This is a collection of 12 short stories envisioning Palestine 100 years after Nakba. It has many sci-fi and tech elements like hyperloop, simulation, virtual realities, parallel worlds, and robots. While some use these elements heavily for the plot, some others just use them as futuristic world-building in the background. We see different versions whether it is under-occupation or free or in the process for independence.

I was heavily reminded with the hashtag #tweet_like_its_free and was hoping some would have the level of wholesomeness in that trend.

Overall the stories had diverse setups and it was a good read. Some quotes from my favorite ones

Introduction Basma Ghalayini
It is perhaps for this reason that the genre of science fiction has never been particularly popular among Palestinian authors; it is a luxury, to which Palestinians haven’t felt they can afford to escape. The cruel present (and the traumatic past) have too firm a grip on Palestinian writers’ imaginations for fanciful ventures into possible futures.


Everyday life, for them, is a kind of a dystopia. A West Bank Palestinian need only record their journey to work, or talk back to an IDF soldier at a checkpoint, or forget to carry their ID card, or simply look out their car window at the walls, weaponry and barbed wire plastering the landscape, to know what a modern, totalitarian occupation is – something people in the West can only begin to understand through the language of dystopia.

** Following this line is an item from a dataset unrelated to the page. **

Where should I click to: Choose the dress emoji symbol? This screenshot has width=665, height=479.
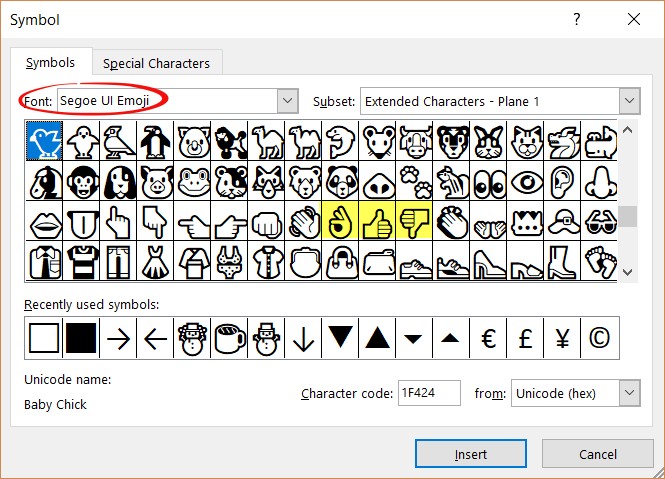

Song of the Birds - Saleem Haddad
We are at the frontier of a new form of colonisation. So it’s up to us to develop new forms of resistance.


Digital Nation - Emad El-Din Aysha
It’s that mental clutter that turns Utopia to dystopia. Too many people fighting for what they think is right, and can’t imagine to be wrong, blotting each other out. It was bound to catch up with us, sooner or later. We no longer speak with one voice, even in the privacy of our own homes.



Vengeance - Tasnim Abutabikh
Can’t you see? I’m not your enemy; we only have one enemy, you and I, the same one: the people who turned us against each other and now control every inch of our lives down to the oxygen we breathe.


We shall reclaim the air we breathe, if not the land we stand on, one mask at a time.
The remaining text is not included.